Rudy Giuliani, the president’s personal lawyer, told HuffPost on Thursday that a presidential pardon was “not going to happen,” so that it wasn’t even worth discussing what members of Congress would do.
“I guarantee it’s not going to happen,” Giuliani said. “I give you my word, and the president’s word.”
Trump hasn’t been charged with a crime, and it’s possible that the special counsel that has already indicted several of his campaign associates won’t charge Trump — but the president can issue pre-emptive pardons even before a crime has been formally alleged. That’s what President Gerald Ford did for disgraced ex-president Richard Nixon in September 1974.
Nixon had resigned from the presidency in order to dodge impeachment proceedings in the House, but he still faced the threat of prosecution for his involvement in and coverup of the Watergate scandal. Ford’s “full, free and absolute” pardon cleared Nixon “for all offenses against the United States which he, Richard Nixon, has committed or may have committed or taken part in.”
In an interview, Rep. Kenny Marchant (R-Texas) said he’d want to know what charge the president would be trying to escape with a pardon. He wouldn’t support impeachment just for the action of the president pardoning himself.
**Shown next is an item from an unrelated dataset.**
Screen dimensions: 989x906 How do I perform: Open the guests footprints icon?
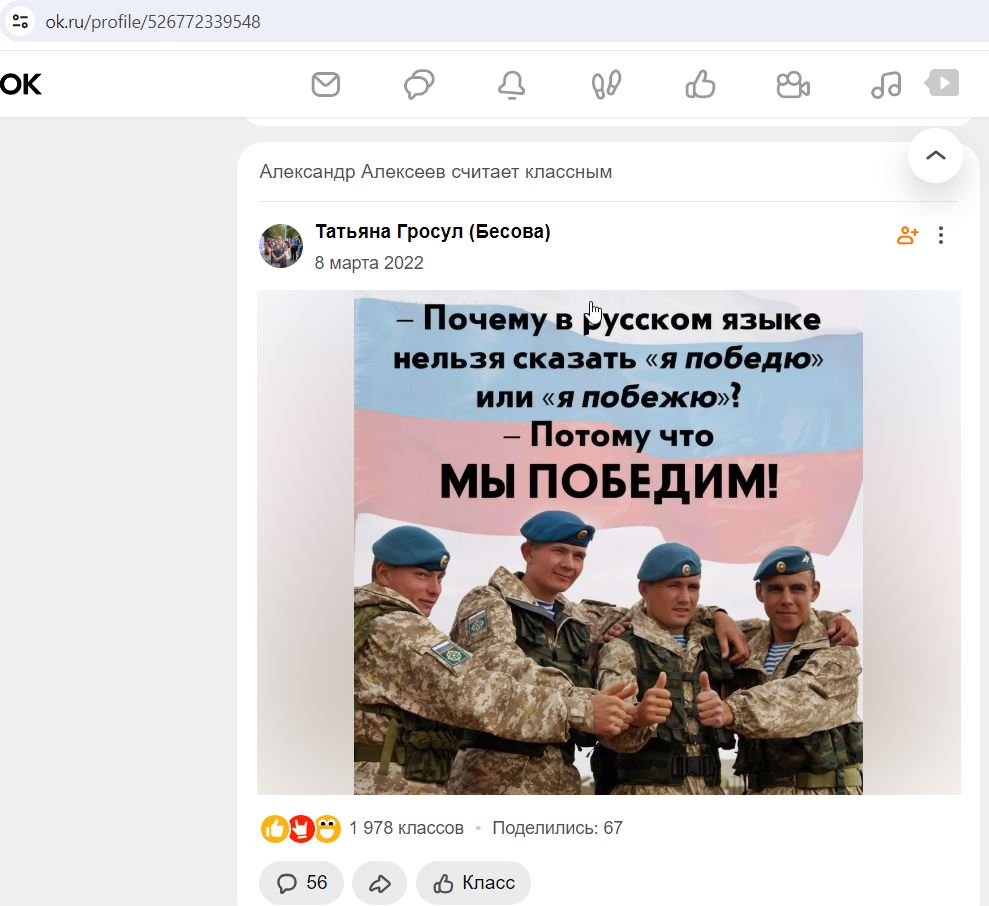click(x=606, y=85)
“I wouldn’t support an impeachment vote for that purpose, for that specific action,” Marchant said.
Though party leaders have discouraged impeachment talk, dozens of House Democrats have voted in favor of two impeachment resolutions by Rep. Al Green (D-Texas). The resolutions cite Trump’s attempt to ban travelers from majority Muslim countries and his praise of white supremacists in Charlottesville, Virginia, among other things.
In an interview, Green suggested Trump is testing the waters with his pardon talk, seeing how Republicans and the public might respond if he tried it.
“It saddens me that the president would float this trial balloon to get a sense of where the public would be if he should pardon himself,” Green said. “If he does it, I think he would be impeached.”
Green might be right. But he shouldn’t count on his Republican colleagues to make it happen.